PROBLEM REQUIREMENTS: Please copy each line of the records below that holds the word "computer".

———

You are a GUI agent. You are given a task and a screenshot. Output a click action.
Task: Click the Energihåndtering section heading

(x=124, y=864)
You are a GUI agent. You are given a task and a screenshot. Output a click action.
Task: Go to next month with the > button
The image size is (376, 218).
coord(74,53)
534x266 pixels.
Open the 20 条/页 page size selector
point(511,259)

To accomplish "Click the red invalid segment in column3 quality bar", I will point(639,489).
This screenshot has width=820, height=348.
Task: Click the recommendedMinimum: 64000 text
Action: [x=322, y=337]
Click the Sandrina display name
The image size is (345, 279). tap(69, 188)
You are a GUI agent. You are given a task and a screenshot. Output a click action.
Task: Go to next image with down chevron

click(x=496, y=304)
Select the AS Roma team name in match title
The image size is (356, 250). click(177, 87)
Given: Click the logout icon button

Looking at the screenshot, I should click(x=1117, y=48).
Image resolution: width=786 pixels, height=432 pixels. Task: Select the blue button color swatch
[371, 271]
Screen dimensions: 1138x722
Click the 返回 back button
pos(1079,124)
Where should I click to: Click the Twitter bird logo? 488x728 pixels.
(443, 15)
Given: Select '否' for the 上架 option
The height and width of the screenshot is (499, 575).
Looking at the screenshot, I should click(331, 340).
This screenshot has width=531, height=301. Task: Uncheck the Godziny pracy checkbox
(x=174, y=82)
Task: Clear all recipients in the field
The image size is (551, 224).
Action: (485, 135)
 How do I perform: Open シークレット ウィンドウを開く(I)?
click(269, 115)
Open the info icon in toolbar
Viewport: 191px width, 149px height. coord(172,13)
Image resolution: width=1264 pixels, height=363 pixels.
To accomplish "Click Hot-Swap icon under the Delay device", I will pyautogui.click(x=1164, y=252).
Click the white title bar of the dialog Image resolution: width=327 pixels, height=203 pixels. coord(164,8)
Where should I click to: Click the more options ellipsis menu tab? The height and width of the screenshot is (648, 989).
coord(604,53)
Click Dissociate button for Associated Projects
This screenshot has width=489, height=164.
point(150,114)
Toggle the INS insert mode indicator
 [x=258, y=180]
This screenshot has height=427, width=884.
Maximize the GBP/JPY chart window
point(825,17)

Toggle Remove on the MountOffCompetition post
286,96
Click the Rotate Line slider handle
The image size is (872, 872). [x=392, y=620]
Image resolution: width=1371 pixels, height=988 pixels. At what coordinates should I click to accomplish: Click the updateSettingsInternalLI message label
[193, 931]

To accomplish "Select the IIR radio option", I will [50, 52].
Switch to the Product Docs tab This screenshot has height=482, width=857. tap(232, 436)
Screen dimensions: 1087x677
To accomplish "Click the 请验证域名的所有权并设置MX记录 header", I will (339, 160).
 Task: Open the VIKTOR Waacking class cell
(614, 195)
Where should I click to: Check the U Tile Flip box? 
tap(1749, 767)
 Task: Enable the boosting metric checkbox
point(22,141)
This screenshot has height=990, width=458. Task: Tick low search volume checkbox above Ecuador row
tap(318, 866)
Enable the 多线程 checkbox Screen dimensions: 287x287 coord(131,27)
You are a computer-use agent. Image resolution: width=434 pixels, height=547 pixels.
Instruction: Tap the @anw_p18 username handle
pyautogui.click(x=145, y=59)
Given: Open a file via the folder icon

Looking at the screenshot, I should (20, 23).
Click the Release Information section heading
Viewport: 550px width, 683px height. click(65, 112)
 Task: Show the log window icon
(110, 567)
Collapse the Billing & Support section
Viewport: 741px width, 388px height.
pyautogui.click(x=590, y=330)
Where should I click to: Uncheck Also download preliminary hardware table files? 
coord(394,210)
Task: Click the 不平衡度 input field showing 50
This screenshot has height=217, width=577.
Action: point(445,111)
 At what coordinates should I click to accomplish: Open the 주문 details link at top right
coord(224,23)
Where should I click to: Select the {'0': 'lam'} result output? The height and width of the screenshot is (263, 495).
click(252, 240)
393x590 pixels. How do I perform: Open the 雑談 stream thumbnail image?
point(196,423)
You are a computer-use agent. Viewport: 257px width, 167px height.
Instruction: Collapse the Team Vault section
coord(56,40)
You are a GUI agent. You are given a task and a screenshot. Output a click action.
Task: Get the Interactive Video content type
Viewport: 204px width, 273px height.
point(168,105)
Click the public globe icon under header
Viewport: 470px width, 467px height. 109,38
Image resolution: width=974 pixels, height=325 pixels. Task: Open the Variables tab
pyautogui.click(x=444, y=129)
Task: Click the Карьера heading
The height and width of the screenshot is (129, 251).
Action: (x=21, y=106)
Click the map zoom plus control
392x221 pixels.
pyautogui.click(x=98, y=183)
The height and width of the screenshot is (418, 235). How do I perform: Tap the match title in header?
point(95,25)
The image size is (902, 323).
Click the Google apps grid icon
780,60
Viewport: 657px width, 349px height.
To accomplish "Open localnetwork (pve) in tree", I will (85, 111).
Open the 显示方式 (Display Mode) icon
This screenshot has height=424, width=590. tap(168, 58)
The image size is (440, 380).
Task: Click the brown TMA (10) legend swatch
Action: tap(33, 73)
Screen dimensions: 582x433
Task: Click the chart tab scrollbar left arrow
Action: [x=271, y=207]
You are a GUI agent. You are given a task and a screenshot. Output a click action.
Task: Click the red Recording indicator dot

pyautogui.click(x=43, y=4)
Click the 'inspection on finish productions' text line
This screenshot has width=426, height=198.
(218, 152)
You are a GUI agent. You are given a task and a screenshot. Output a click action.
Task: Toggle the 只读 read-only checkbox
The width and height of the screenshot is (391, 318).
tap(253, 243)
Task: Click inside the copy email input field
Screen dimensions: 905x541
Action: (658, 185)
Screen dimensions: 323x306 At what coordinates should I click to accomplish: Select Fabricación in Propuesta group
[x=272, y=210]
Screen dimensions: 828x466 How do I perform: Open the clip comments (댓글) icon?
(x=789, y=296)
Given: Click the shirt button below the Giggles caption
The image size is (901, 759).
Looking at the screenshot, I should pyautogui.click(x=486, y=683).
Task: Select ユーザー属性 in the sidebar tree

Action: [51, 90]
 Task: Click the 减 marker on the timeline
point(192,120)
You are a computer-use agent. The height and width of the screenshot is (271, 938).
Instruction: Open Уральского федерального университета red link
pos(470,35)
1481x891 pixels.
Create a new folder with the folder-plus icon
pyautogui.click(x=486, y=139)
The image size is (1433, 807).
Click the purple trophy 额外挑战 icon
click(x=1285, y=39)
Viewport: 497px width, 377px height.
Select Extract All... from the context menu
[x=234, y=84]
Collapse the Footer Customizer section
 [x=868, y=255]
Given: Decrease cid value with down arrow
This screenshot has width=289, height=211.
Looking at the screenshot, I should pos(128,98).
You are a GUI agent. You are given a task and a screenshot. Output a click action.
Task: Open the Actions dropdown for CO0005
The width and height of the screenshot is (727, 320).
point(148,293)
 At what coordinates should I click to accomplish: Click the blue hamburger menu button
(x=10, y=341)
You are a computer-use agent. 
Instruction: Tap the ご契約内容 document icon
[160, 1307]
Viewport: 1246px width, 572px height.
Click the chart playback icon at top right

———

COMPLETED TASK:
You are a computer-use agent. Image resolution: width=434 pixels, height=547 pixels.
You are a computer-use agent. Viewport: 257px width, 167px height.
You are a computer-use agent. The height and width of the screenshot is (271, 938).
You are a computer-use agent. 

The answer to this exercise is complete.